Гамлен спокойно сложил акварели в папку, завязал тесемки и взял ее под мышку.

— Странное противоречие, — процедил он сквозь зубы. — С одной стороны, помогать нашим солдатам водружать во всем мире знамя Свободы, а с другой — у себя дома предавать эту же Свободу, сея смятение и тревогу в сердцах ее защитников… Прощайте, гражданин Блез!

Прежде чем направиться в переулок, идущий вдоль Оратории, Гамлен с сердцем, исполненным любви и гнева, обернулся, чтобы взглянуть на красные гвоздики в окне второго этажа.

Он нисколько не отчаивался в спасении родины. Непатриотическим речам Жана Блеза он противопоставлял свою веру в революцию. Все-таки он вынужден был признать, что в словах продавца эстампов заключалась, по-видимому, известная доля правды: население Парижа уже не проявляло прежнего интереса к событиям. К сожалению, было слишком несомненно, что на смену одушевлению первых дней пришло всеобщее равнодушие, что в прошлое канули охваченные общим порывом огромные толпы восемьдесят девятого года, что в прошлое канули миллионы людей-единомышленников, сплотившихся в девяностом году вокруг алтаря федералистов. Ну что ж! Доблестные граждане удвоят рвение и смелость, заставят очнуться уснувший народ, предложив ему выбор между свободой и смертью.

Так думал Гамлен, и мысль об Элоди придавала ему мужества.

Очутившись на набережной, он увидел, что солнце садится за тяжелые тучи, похожие на горы добела раскаленной лавы; городские крыши купались в золотом свете; оконные стекла ослепительно сверкали. И Гамлен представил себе, что это титаны сооружают из пылающих обломков старых миров медные твердыни Дикеи.

Не зная, где достать хлеба для себя с матерью, Гамлен мечтал о бесконечных столах и всемирной трапезе, в которой он примет участие вместе со всем возрожденным человечеством. А пока он убеждал себя, что родина, как добрая мать, накормит своего верного сына.
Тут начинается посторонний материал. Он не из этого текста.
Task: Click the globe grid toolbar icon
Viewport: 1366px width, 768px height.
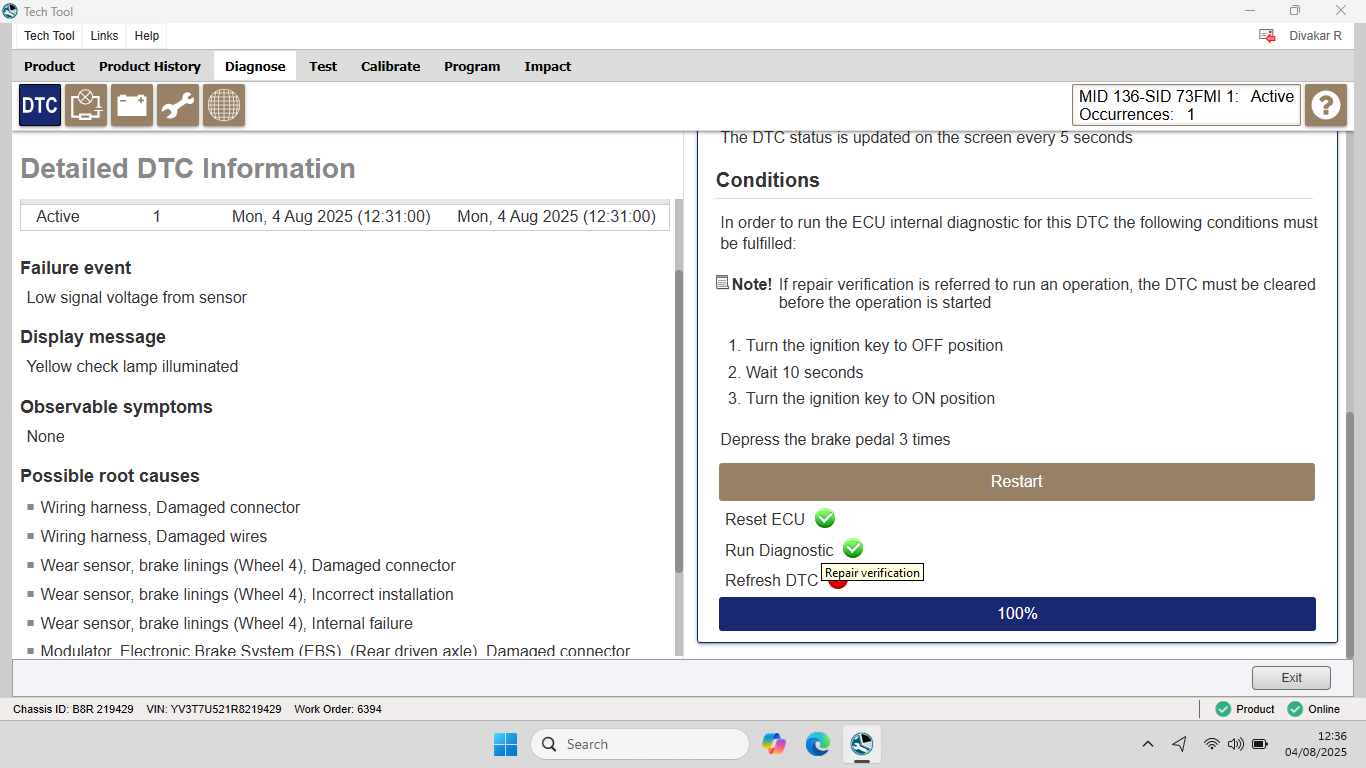Action: point(224,105)
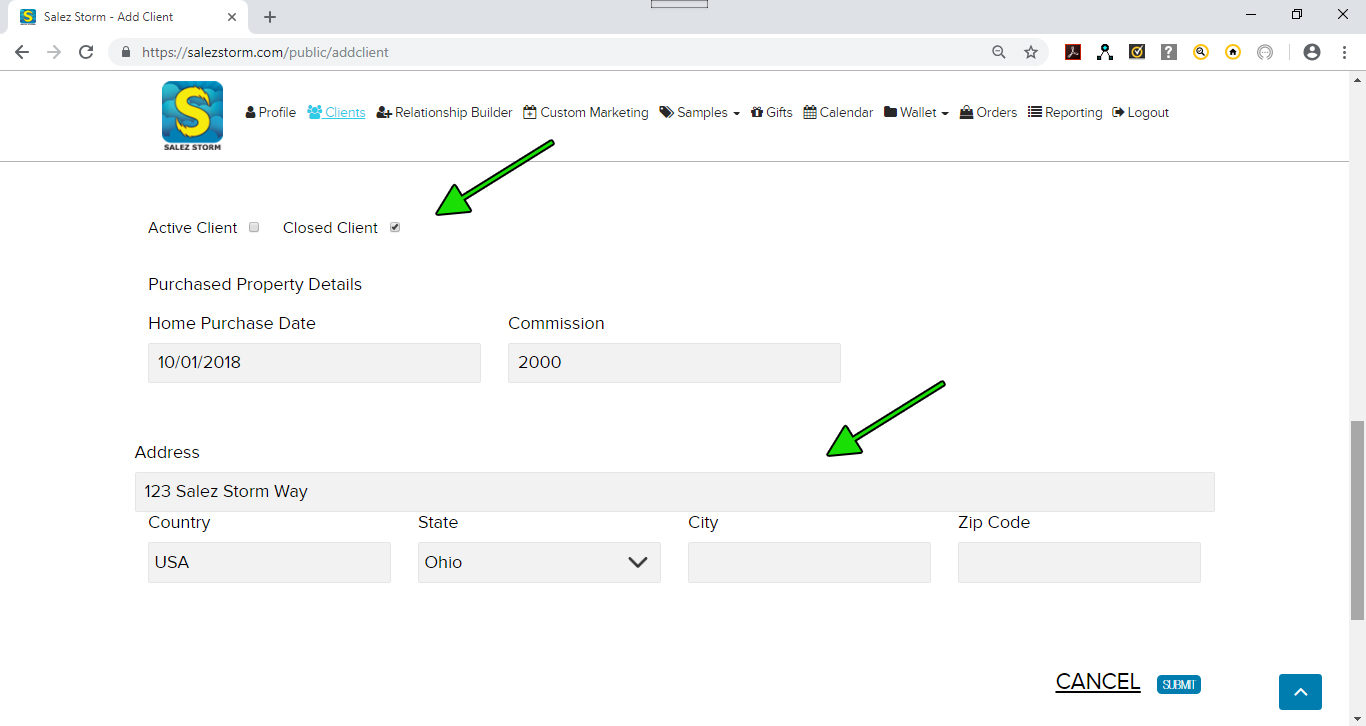
Task: Go to Relationship Builder in navigation
Action: pos(444,113)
Возмущенный пренебрежением, с которым торговец эстампами отнесся к его предложению, он старался уверить себя, что идея революционной колоды — идея новая и плодотворная и что у него под мышкой, в папке с прекрасно выполненными акварельными рисунками, заключено целое богатство. «Демаи выгравирует их, — думал он. — Мы сами выпустим в свет патриотические карты и в какой-нибудь месяц наверняка распродадим десять тысяч колод по двадцать су каждая».

Сгорая от нетерпения поскорее привести в исполнение свой замысел, он крупными шагами направился на Скобяную набережную, где над лавкой стекольщика жил Демаи.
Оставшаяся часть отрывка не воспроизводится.